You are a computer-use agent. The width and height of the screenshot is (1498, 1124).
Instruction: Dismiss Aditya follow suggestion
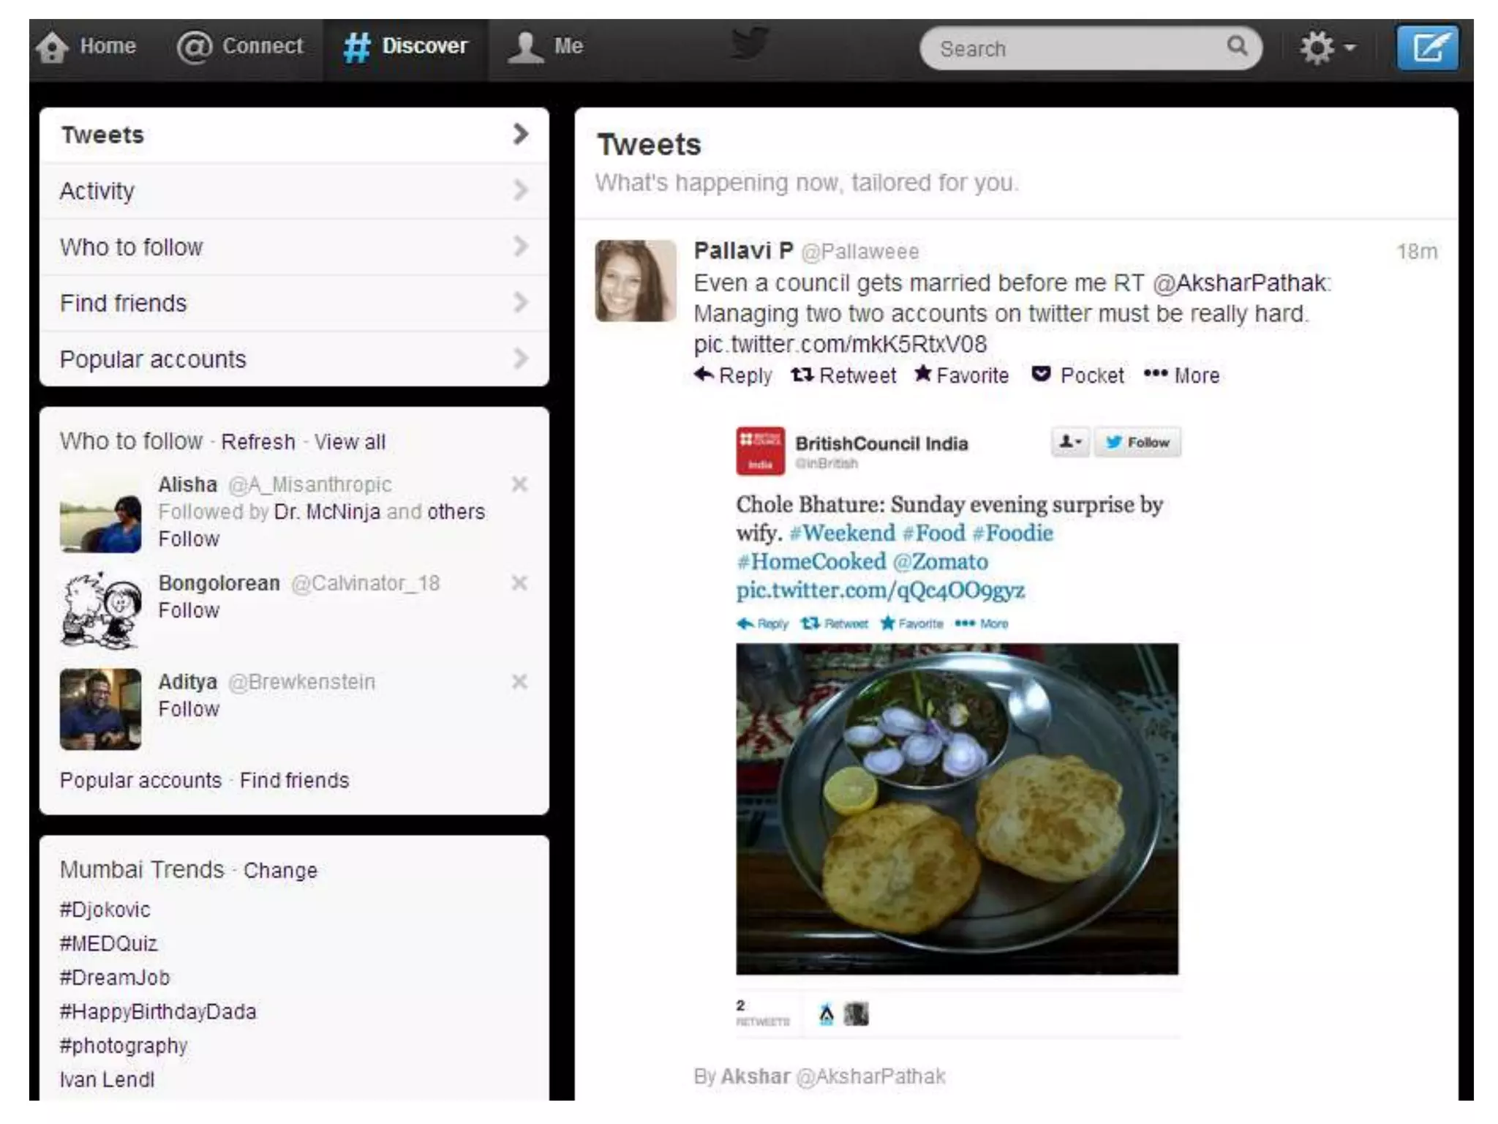(519, 682)
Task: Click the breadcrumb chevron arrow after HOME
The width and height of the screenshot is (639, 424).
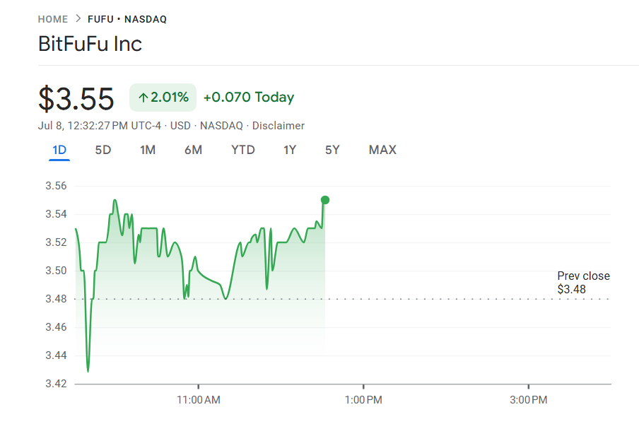Action: point(78,19)
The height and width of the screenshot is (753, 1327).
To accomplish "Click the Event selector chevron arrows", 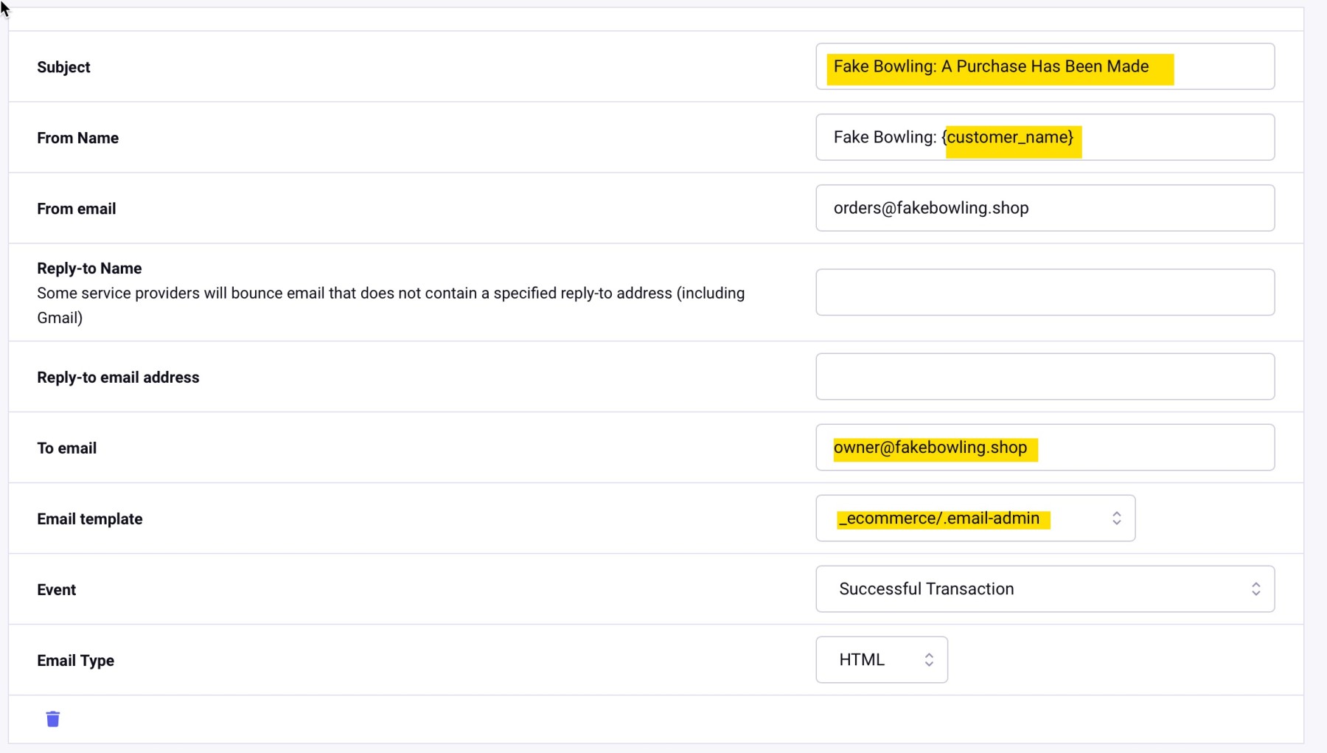I will point(1257,589).
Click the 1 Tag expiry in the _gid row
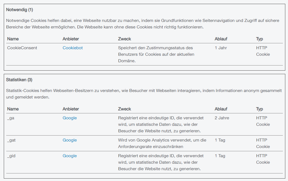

◆ ◆ ◆ ◆ ◆

Task goal >> Collect every line from the entries above that contains the word "width", copying each such line in full.

Reply >>
You are a computer-use agent. The width and height of the screenshot is (1498, 1124).
The width and height of the screenshot is (639, 424).
The height and width of the screenshot is (753, 1327).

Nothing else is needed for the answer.